Hüseyin ERDEM-HELMBRECHTS
Istanbul’dan 28 Ağustos 1964 yılında Almanya’da Hof’a bağlı Helmbrechts kasabasına tekstil işçisi olarak gelen Şükran Kurhan(82), aynı kasabada yarım asırı doldurdu. 32 yaşında eşi Abdullah Kurhan ile birlikte trenle Almanya’ya gelen Yeniköy-İstinye doğumlu Şükran Nine, 1990 yılında Knop’s Sohn firmasından emekli oldu. Amerika’da yaşayan Ahmet Kurhan(65) ve İstanbul’da yaşayan Sevgi Koyun(63) adlı iki çocuk sahibi Şükran Nine, eşi Abdullah Kurhan’ı 1997 yılnda 78 yaşında kaybetti. 2006 yıllık Knop’s Sohn tekstil firmasında 1973 yılında sağ elinin 3 parmağını kaybeden Şükran nine, 1990 yılında 60 yaşında emekli olup ömrünün 6 ayını Türkiye’de, 6 ayını Almanya’da geçiriyor.

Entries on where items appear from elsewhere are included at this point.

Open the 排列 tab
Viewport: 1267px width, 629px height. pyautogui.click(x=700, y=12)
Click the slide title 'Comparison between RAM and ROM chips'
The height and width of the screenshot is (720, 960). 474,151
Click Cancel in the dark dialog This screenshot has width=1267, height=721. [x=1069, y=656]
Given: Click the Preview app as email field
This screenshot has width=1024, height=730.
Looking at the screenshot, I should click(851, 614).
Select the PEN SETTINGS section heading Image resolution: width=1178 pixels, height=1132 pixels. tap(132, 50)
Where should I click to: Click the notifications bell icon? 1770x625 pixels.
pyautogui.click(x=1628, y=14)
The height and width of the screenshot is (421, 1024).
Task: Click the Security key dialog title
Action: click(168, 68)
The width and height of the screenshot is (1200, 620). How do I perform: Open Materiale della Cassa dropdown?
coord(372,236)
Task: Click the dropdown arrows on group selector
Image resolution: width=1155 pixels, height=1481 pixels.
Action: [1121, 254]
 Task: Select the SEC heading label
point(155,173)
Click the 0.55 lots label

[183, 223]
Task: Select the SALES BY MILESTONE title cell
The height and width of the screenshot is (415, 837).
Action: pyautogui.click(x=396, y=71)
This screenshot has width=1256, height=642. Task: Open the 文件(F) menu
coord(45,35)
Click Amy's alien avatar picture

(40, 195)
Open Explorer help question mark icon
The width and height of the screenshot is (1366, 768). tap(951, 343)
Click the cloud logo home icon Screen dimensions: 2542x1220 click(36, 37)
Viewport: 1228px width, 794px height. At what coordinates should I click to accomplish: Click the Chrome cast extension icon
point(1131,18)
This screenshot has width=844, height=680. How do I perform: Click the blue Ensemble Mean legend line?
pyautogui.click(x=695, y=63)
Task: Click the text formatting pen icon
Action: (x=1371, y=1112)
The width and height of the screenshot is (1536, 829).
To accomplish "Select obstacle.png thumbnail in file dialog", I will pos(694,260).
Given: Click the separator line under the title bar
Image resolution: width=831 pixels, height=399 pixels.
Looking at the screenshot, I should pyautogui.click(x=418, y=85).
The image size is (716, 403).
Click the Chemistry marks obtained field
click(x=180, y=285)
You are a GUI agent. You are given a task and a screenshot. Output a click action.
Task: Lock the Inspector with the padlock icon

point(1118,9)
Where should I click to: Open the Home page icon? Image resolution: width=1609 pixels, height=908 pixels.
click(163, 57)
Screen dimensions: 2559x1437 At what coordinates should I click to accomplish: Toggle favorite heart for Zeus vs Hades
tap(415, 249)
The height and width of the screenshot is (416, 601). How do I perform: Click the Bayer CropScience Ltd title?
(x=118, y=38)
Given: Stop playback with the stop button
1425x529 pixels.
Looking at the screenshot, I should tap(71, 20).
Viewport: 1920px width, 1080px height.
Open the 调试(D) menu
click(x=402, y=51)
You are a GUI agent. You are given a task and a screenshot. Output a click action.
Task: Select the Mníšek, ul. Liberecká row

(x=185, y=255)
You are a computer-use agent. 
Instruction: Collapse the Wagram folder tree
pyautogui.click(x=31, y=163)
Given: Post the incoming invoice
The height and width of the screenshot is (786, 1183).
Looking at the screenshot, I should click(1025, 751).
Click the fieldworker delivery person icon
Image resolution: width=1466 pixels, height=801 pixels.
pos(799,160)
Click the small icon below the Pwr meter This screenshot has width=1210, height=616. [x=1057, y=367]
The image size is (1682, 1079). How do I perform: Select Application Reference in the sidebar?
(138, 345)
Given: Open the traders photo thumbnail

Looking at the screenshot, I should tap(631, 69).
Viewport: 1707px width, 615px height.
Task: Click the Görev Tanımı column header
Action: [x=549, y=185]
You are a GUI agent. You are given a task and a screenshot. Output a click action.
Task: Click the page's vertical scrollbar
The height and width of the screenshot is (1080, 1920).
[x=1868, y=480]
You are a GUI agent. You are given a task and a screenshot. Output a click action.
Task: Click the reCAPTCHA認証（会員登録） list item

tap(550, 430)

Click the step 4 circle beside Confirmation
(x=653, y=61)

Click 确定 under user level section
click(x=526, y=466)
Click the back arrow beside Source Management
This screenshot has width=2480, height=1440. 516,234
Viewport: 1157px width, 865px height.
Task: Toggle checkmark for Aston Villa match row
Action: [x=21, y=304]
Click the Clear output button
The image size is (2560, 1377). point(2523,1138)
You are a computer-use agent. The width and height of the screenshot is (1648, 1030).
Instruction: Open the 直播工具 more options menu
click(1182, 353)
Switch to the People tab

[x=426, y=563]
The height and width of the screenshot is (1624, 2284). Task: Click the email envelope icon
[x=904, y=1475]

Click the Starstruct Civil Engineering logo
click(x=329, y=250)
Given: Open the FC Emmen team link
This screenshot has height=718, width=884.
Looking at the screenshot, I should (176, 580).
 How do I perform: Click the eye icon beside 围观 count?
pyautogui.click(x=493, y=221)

Hatıralarla dolu 51 yıl Almanya’ya 32 yaşında gelen Şükran Kurhan, 51 yılını doldurduğu Almanya’da yaşadıklarını anlatırken o günleri adeta tekrar yaşadı. Helmbrechts’in Şükran Nine’si, Almanya’ya yolculuğunu ve farklı bir kültürde yaşadığı zorlukları şöyle anlattı. İstanbul’dan ayrılırken annem 15 günde geri gelirsin, yalnız yapamazsın demişti tam 51 yılım burada geçti. Hala buradayım. İşe başladığımızda 4 kişi bir makinada çalışıyorduk, konuşma bilmediğimden yanımdaki kadınlarla zar zor parmak işaretleriyle anlaşıyorduk. Bir gün yanımda çalışan Hannelore adında Alman bana kızıp sırtımdan itince ben de yanında duran boş şişeyi alıp kafasına vurur gibi yaptım çok korkmuştu. Ben aynı makinada çalışırken dalgınlığıma geldi ve makina arasına sıkışan sağ elimin baş ve serçe parmağı hariç orta 3 parmağımı kaybettim. Elimi bantladılar, ağrılarla 5 hafta sargılı vaziyette çalıştım. İşten çıkartırlar diye kımseye bir şey söyleyemiyordum. Yine bir iş çıkışı lugatı elime alıp bakkaldan pirinç alacaktım. İçeri adım atım pirincin Almancasını onutunca ne isteyeceğimi bilemedim.Bakkaldaki kadın içerde ne varsa bana göstermeye başladı. Hepsine kafa salladım aslında pirinci bile bana göstermiş ama bir anda kendimi kaybettim ve dışarı çıkıp ağlamaya başladım. Bir süre sonra tekrar içeri girdim ve raftaki pirinci gösterdim. Kadın ben sana gösterdim der gibi bir şeyler söyledi. Ben akşam yemeği için hemen eve gidip pilav yaptım bizden mutlusu yoktu. Şükran Nine, zaman zaman duygulanıp aklına geldikçe anlatırken, işveren her hafta sonu zarf içinde bize 50 Mark veriyordu. Maaşımızın ne kadar olduğunu bilmiyordum bile. Ama o para fazla fazla yetiyordu. Para bile biriktiriyorduk dedi. 51 yılda çok zor günler geçiren Şükran Nine, Almanya’yı çok seviyorum. Acı tatlı anılarla tam 51 yıl geçti. 32 yaşında geldiğimde genç bir kadındım, şimdi bu vaziyetteyim. Oğlum Amerika’dan gelip yanımda kalıyor. Ben de onun yanına gidiyorum. Şimdi yaşlandım. Kasabadaki Türk aileler de bana yardımcı oluyor. Yarın ne olur bilemem ama henüz elden ayaktan düşmedim. Bu küçük evimde mutlu bir hayat sürdürüyorum. Burası benim ikinci vatanım diyerek sözlerini tamamladı.